BT i EE unikają pełnego zakazu aukcji mobilnych
Duet barów Ofcom z licytacji o większą pojemność „widma użytecznego”, ale mogą spróbować przyszłego zasięgu 5G

BEN STANSALL / AFP / Getty Images
BT i jej specjalistyczna sieć komórkowa EE uniknęły całkowitego zakazu licytacji o nową pojemność widma mobilnego, ku irytacji rywala Three.
Zgodnie z ogłoszonymi wczoraj propozycjami Ofcom, duet nie będzie mógł nabywać żadnych nowych fal radiowych w paśmie 2,3 GHz – „widma użytecznego”, które będzie wykorzystywane do wzmacniania sygnałów 4G, mówi Czasy finansowe .

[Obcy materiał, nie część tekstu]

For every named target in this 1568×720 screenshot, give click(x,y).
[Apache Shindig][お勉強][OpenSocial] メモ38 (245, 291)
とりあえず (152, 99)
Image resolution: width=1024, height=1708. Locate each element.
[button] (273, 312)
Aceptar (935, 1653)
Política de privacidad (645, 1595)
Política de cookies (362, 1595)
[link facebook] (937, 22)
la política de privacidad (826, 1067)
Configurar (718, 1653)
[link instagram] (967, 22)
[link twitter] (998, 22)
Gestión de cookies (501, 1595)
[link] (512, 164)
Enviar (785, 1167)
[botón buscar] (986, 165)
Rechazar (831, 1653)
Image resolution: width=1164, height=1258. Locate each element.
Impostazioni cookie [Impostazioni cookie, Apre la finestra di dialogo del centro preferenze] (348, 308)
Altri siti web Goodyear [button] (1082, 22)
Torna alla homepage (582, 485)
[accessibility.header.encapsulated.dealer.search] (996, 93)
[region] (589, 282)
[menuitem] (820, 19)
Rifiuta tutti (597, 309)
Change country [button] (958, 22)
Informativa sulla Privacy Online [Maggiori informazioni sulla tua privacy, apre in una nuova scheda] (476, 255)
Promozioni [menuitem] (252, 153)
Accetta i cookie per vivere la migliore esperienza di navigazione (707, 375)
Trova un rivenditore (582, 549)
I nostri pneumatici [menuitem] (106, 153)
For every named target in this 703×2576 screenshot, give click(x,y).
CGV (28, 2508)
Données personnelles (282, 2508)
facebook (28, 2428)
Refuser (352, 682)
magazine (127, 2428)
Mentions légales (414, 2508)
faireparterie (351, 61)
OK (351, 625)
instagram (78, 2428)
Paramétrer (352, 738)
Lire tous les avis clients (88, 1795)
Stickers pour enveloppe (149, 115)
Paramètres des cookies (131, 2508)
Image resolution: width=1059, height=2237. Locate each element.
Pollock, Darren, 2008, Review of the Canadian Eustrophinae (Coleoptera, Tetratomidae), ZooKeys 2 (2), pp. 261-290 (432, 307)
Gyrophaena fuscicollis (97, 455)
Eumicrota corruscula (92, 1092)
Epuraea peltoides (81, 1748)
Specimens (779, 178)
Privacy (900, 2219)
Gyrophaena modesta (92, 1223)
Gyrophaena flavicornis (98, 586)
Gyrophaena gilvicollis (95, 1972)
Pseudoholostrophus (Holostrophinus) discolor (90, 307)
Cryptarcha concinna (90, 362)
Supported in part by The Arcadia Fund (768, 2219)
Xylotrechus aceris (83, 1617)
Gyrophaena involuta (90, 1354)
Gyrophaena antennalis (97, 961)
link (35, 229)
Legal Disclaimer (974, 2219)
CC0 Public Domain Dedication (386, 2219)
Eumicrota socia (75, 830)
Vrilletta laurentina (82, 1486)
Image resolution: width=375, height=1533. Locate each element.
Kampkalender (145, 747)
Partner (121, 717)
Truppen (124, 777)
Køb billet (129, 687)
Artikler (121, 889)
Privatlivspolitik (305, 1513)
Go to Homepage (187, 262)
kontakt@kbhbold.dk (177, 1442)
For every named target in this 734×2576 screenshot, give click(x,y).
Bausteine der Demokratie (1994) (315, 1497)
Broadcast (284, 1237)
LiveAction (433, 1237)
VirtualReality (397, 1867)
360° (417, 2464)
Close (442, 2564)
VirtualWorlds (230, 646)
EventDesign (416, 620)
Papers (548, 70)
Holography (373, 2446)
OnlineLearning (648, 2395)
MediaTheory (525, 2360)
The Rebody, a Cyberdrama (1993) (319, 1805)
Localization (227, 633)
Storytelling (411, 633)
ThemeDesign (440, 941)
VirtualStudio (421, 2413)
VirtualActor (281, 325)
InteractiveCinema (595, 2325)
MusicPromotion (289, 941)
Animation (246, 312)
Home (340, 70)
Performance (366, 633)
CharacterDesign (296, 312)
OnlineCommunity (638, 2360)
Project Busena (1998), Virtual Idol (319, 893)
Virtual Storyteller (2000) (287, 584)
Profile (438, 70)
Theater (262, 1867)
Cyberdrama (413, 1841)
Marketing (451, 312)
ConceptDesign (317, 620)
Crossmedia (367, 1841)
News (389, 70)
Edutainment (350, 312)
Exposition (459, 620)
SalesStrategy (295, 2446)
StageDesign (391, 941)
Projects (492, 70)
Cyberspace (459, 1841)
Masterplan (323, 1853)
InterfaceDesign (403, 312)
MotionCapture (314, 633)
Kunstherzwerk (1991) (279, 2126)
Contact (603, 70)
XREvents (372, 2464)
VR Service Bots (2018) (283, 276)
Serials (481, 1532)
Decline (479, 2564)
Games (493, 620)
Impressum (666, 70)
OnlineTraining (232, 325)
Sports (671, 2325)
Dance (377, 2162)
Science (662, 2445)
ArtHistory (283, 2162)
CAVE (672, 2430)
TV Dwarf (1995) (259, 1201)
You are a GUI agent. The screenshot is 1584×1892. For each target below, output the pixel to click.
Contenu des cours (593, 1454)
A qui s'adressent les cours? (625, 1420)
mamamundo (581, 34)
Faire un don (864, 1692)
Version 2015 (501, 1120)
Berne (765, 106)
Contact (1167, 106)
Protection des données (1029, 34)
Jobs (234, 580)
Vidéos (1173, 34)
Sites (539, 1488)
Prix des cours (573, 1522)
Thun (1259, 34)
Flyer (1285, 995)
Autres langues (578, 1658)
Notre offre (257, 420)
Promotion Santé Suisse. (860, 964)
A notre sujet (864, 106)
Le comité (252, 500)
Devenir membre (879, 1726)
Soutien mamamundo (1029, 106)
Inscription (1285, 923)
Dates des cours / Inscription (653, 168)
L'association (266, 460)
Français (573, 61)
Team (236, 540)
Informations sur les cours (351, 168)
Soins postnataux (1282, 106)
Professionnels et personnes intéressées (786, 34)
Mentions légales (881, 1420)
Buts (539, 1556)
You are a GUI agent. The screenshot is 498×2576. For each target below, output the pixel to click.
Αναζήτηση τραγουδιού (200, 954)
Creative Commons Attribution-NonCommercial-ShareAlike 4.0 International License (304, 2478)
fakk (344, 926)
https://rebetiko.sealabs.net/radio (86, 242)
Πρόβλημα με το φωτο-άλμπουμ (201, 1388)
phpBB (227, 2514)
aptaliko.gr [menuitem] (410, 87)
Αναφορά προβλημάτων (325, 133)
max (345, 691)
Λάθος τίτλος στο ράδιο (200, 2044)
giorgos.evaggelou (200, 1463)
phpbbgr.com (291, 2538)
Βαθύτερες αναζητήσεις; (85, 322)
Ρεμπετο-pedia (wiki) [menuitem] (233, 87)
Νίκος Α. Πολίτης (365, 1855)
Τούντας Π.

Będą jednak mogli ubiegać się o wyższą częstotliwość 3,4 GHz, „który będzie wykorzystywany w przyszłych usługach 5G”.
BT i EE wspólnie kontrolują około 45 procent użytecznego widma w Wielkiej Brytanii. Ofcom powiedział, że obawia się, że jeśli rynek stanie się „bardziej niezrównoważony, może to zaszkodzić konkurencji w ciągu najbliższych kilku lat”, mówi Opiekun .
Vodafone ma 28 proc. rynku, O2 15 proc., a Three, którego właścicielem jest Hutchison z Hongkongu, 12 proc.
Three, który domagał się ograniczenia własności widma przez regulatora na poziomie 30 procent i wprowadzenia limitów dla mniejszych dostawców, powiedział, że Ofcom wykazał, że „nie jest skłonny do podejmowania ważnych decyzji niezbędnych do osiągnięcia najlepszych wyników dla Wielkiej Brytanii”.
Firma dodała, że umożliwienie „BT i Vodafone gromadzenia cennych mobilnych fal radiowych” naraża „prawdziwy wybór dla konsumentów na ryzyko”.
Rzecznik EE powiedział, że „nie zgadza się na wprowadzenie środków konkurencji na tej aukcji” i że wykorzystuje swoje szerokie spektrum, aby zwiększyć zasięg 4G do 95 procent Wielkiej Brytanii do 2020 roku.
Gniew Three wynika również z roli Ofcomu w jego zablokowanym wykupie O2 na podstawie konkurencji.
Brytyjski regulator lobbował UE, by zablokowała uzgodnioną w maju umowę o wartości 10 miliardów funtów, argumentując, że zmniejszenie liczby operatorów będących właścicielami infrastruktury zaszkodziłoby konkurencji.
Pozwolono jednak na wykup EE przez BT za 12 miliardów funtów, ponieważ twierdzono, że nie ma odpowiedniego wpływu na własność infrastruktury.